== Exercise prompt ==
Read the lines of the data below and retrieve those with "Given".
━━━━━━━━━━━━━━━━━━━━
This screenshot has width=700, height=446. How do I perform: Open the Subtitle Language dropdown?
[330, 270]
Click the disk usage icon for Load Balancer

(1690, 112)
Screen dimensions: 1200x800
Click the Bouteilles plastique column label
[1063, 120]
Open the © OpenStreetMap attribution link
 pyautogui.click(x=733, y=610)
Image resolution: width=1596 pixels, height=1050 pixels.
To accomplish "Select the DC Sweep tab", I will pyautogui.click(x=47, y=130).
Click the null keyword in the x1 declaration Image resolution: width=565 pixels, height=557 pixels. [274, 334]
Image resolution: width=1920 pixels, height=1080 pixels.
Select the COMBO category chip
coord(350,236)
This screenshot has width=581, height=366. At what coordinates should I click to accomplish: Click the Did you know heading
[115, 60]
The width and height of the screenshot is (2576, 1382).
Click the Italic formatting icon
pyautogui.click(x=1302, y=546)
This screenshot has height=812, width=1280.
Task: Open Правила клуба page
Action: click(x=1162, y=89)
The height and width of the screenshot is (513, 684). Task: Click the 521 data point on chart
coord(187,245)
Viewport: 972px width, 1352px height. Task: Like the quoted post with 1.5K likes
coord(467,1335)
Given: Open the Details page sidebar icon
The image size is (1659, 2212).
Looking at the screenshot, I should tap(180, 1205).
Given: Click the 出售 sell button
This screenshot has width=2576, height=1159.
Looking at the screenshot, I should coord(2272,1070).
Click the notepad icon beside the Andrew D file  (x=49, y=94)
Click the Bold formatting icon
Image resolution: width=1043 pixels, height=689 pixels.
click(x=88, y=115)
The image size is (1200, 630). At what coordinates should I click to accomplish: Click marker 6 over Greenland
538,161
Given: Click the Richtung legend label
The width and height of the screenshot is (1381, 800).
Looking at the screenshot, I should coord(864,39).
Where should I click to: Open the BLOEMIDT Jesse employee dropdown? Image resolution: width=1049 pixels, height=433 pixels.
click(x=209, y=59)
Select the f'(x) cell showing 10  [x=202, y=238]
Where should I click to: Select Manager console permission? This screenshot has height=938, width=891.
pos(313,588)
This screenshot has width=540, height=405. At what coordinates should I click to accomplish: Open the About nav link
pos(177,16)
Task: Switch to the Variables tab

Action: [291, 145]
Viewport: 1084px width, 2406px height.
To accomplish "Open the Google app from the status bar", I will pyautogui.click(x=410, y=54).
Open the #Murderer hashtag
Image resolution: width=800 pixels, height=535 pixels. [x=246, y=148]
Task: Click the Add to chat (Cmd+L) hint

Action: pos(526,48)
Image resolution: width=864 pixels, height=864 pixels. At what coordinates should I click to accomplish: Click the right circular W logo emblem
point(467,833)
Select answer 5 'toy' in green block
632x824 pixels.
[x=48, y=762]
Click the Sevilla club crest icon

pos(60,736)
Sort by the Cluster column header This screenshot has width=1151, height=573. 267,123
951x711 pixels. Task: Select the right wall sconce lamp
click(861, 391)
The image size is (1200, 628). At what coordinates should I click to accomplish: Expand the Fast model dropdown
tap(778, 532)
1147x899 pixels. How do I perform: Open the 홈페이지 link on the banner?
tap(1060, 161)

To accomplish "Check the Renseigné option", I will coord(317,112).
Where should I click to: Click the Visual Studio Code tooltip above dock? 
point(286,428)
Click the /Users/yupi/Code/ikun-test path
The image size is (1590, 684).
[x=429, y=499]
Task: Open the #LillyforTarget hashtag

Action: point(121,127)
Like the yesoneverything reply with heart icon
━━━━━━━━━━━━━━━━━━━━
== Solved exercise ==
Given: Open the Details page sidebar icon
Given: Click the 出售 sell button
Given: Click the Richtung legend label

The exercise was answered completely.